Wednesday, November 9, 2011

How the Greek elites contributed to the crisis

More on Greek socioeconomic problems: http://www.theworld.org/2011/11/the-oligarchs-of-greece/

Sadly, it's a familiar story. The most powerful 30 or so families in Greece have drastically augmented their wealth in the last couple decades. Due to deregulation and whatnot, they bought up most of the nation's mass media in order to influence the mainstream population into supporting their agenda. In addition, they of course bought politicians, especially from Papandreou's opposition: the more conservative New Democracy party. Papandreou's PASOK socialist party is also infiltrated with pro-rich stooges, who along with the conservatives have fought Papandreou's tax reform efforts to curtail evasion by the rich (twisting the issue as Papandreou wanting to put the squeeze on all Greeks). And as Papandreou is now trying to do right for the country and not just serving the oligarchs or EU powers, he will soon be out of a job and probably replaced by a company man. 

As with the US deficit debate, a Greek solution has to include some cuts and some new revenues. In both nations, the rich are waging a propaganda war to block tax reform, claiming the usual nonsense that it will "kill jobs and hurt the hard-working small business owner," when really they're just looking after their own finances at the expense of the 99%. But if the rich in Greece paid their fair share, LITERALLY they would not have a fiscal crisis in the long term. Though as we've discussed, it's a structural problem and they've dug such a hole for themselves now that it's probably too late to avoid default, even if evasion was magically eradicated.

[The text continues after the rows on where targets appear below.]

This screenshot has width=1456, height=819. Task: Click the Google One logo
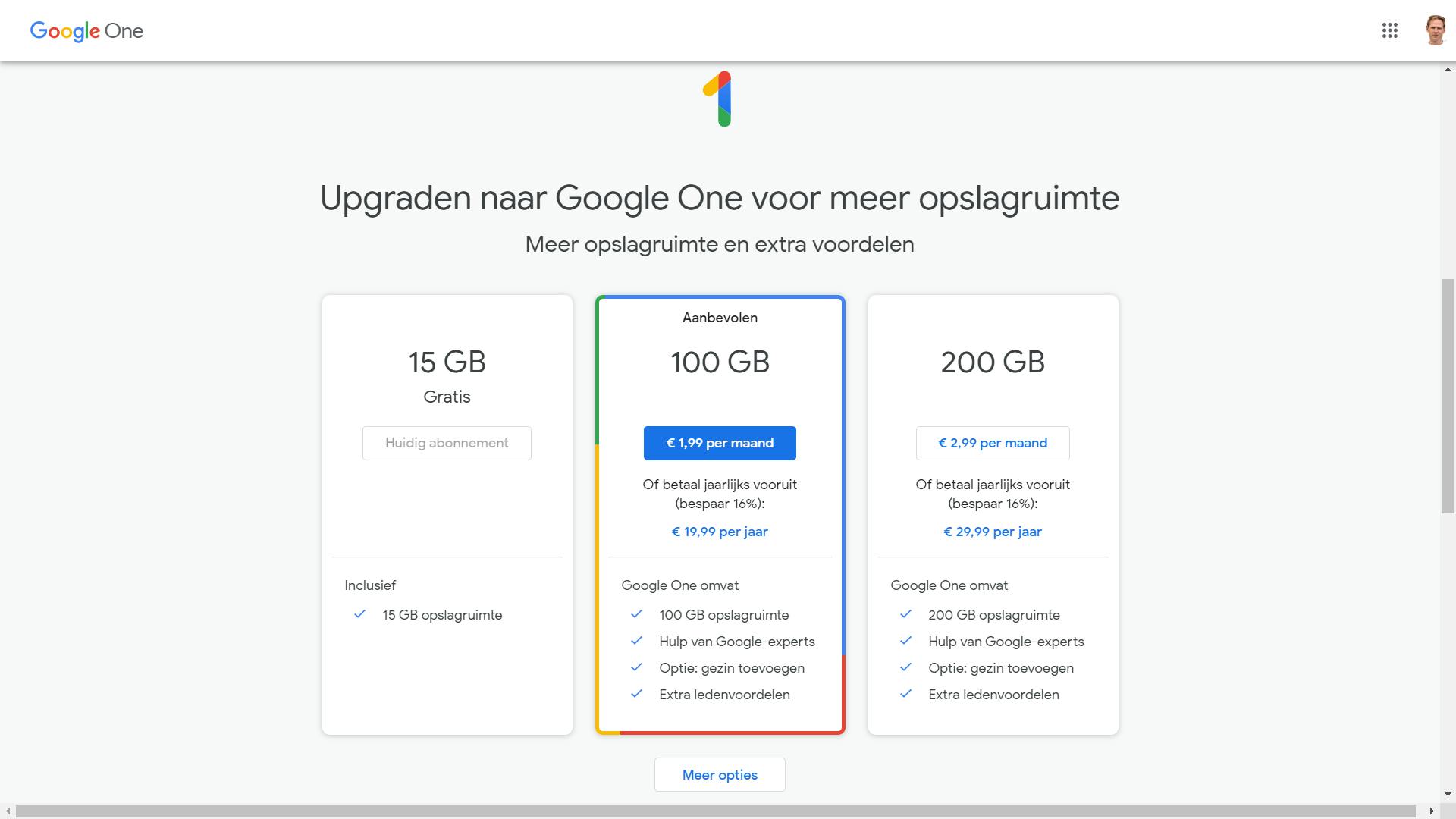click(86, 31)
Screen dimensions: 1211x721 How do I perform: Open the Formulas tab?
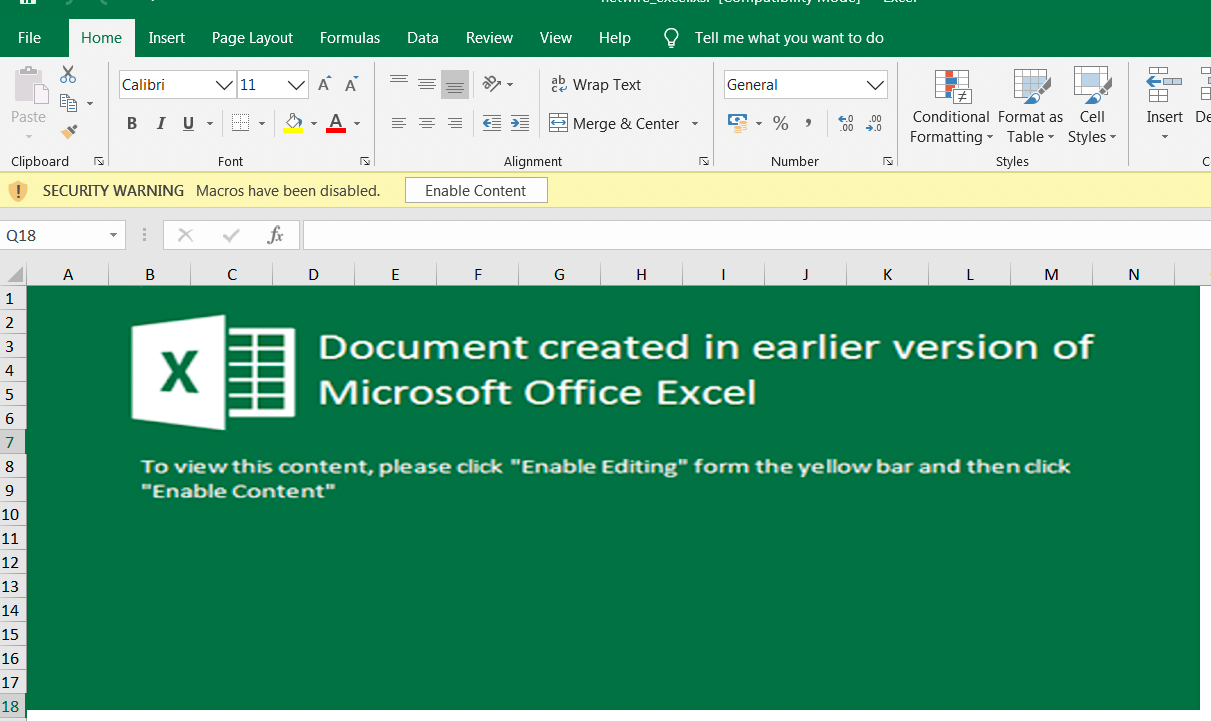pos(350,38)
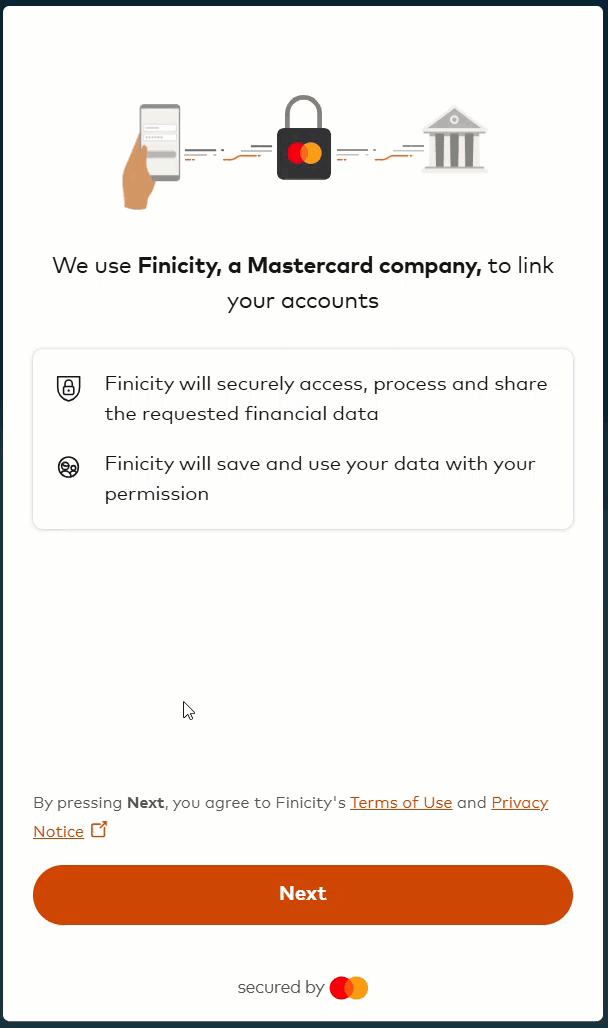Click the rounded information card
This screenshot has width=608, height=1028.
point(303,438)
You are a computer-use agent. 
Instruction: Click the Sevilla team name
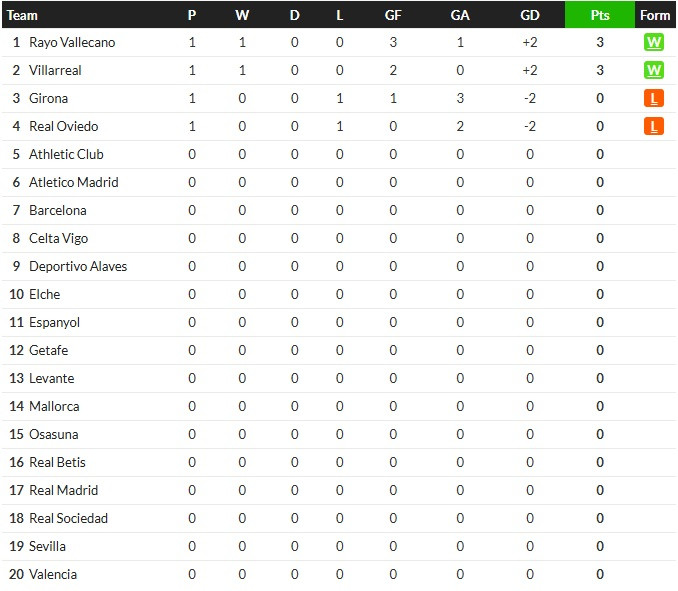tap(47, 546)
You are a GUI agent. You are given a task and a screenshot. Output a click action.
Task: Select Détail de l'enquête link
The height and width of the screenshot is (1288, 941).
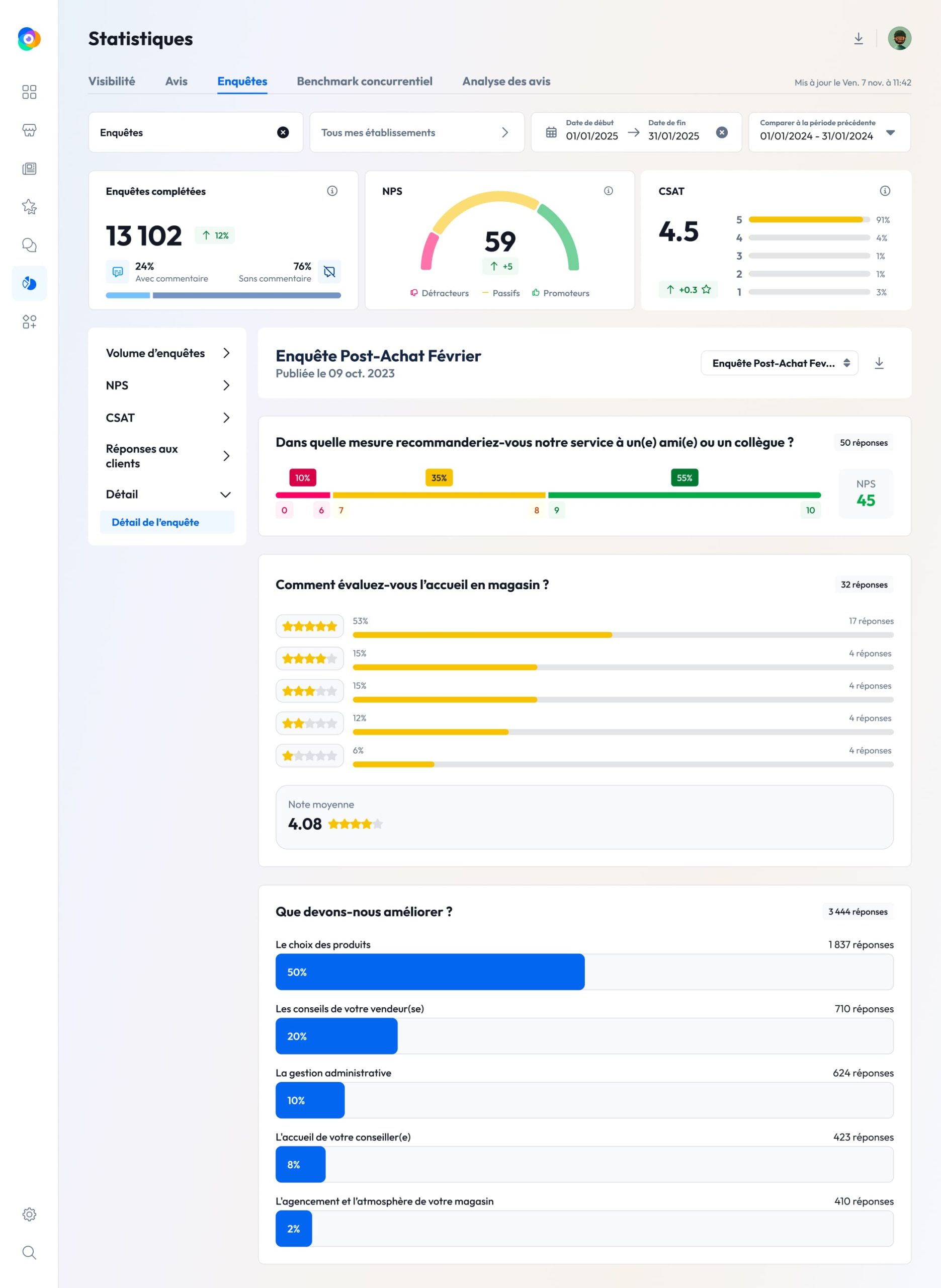[155, 522]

Bottom line, the riots aren't the problem, and "bloated public sector pay & services" isn't either. They are red herrings of the underlying breakdown in the social contract between citizens and government. Some say you can't blame the rich for all our problems, but in Greece's case it's fairly accurate. If the rich believed in good government, they have to power to put the people in place to make it happen. But they prosper from dysfunction, injustice, and lack of accountability, so that's what the people get. The Greek case should be a major warning to Americans, but unfortunately many Americans can't locate Greece on a map (I admit that I've been following only recently). We keep hearing from US leaders and pundits that "we're not Greece," implying that we exhibit some of their problems but we're inherently better able to solve them, because we're Americans. I'm not so sure anymore. It most certainly is class warfare there and here, except it's the rich who have declared war on the rest, and they're winning and pressing their advantage. Knowing this, who's crazier: the folks rioting in the streets, or those who stay home and just accept it?